HOW TO COMPLETE THIS TASK →
Repeat exactly the lines of the listing from the line containing "Image resolution: width=587" through its last line, and nothing beyond them.
*** Opening of PROVIDED DATA ***
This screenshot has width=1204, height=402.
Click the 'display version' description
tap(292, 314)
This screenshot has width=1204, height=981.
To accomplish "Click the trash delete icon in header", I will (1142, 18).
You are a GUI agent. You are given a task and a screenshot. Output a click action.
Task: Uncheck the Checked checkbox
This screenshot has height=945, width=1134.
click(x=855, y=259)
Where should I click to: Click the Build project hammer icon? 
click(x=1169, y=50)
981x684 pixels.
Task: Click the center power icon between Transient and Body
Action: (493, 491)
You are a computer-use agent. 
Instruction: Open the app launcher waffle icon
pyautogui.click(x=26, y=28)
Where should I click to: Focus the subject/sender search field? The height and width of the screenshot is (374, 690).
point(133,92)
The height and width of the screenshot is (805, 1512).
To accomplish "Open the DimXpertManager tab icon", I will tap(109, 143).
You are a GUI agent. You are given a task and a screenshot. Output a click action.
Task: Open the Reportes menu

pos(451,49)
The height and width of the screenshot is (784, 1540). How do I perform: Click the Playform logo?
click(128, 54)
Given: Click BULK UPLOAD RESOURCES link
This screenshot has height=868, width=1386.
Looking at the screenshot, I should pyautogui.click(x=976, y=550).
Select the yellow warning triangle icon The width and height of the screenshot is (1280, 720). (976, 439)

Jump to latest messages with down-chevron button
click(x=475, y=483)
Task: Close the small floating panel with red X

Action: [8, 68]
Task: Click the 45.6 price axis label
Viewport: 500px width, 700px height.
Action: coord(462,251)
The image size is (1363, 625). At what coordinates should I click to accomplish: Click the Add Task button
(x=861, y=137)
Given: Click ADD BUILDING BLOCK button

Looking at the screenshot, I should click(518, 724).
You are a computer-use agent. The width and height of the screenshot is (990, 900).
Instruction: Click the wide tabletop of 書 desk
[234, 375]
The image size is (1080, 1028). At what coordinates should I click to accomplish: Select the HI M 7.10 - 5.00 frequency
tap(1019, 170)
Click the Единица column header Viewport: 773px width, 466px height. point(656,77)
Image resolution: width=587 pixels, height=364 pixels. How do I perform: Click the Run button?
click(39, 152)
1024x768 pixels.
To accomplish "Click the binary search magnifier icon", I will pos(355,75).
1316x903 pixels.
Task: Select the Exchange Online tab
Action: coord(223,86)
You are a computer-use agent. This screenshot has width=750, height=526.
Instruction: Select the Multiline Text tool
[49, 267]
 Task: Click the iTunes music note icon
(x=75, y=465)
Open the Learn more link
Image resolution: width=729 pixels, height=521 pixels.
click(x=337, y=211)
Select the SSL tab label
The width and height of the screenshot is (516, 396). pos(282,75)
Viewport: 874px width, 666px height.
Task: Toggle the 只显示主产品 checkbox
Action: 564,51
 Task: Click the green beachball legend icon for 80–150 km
*** Close of PROVIDED DATA ***
COMPLETED TASK →
Image resolution: width=587 pixels, height=364 pixels. How do I perform: Click the Run button?
click(39, 152)
1024x768 pixels.
To accomplish "Click the binary search magnifier icon", I will pos(355,75).
1316x903 pixels.
Task: Select the Exchange Online tab
Action: coord(223,86)
You are a computer-use agent. This screenshot has width=750, height=526.
Instruction: Select the Multiline Text tool
[49, 267]
 Task: Click the iTunes music note icon
(x=75, y=465)
Open the Learn more link
Image resolution: width=729 pixels, height=521 pixels.
click(x=337, y=211)
Select the SSL tab label
The width and height of the screenshot is (516, 396). pos(282,75)
Viewport: 874px width, 666px height.
Task: Toggle the 只显示主产品 checkbox
Action: 564,51
 Task: Click the green beachball legend icon for 80–150 km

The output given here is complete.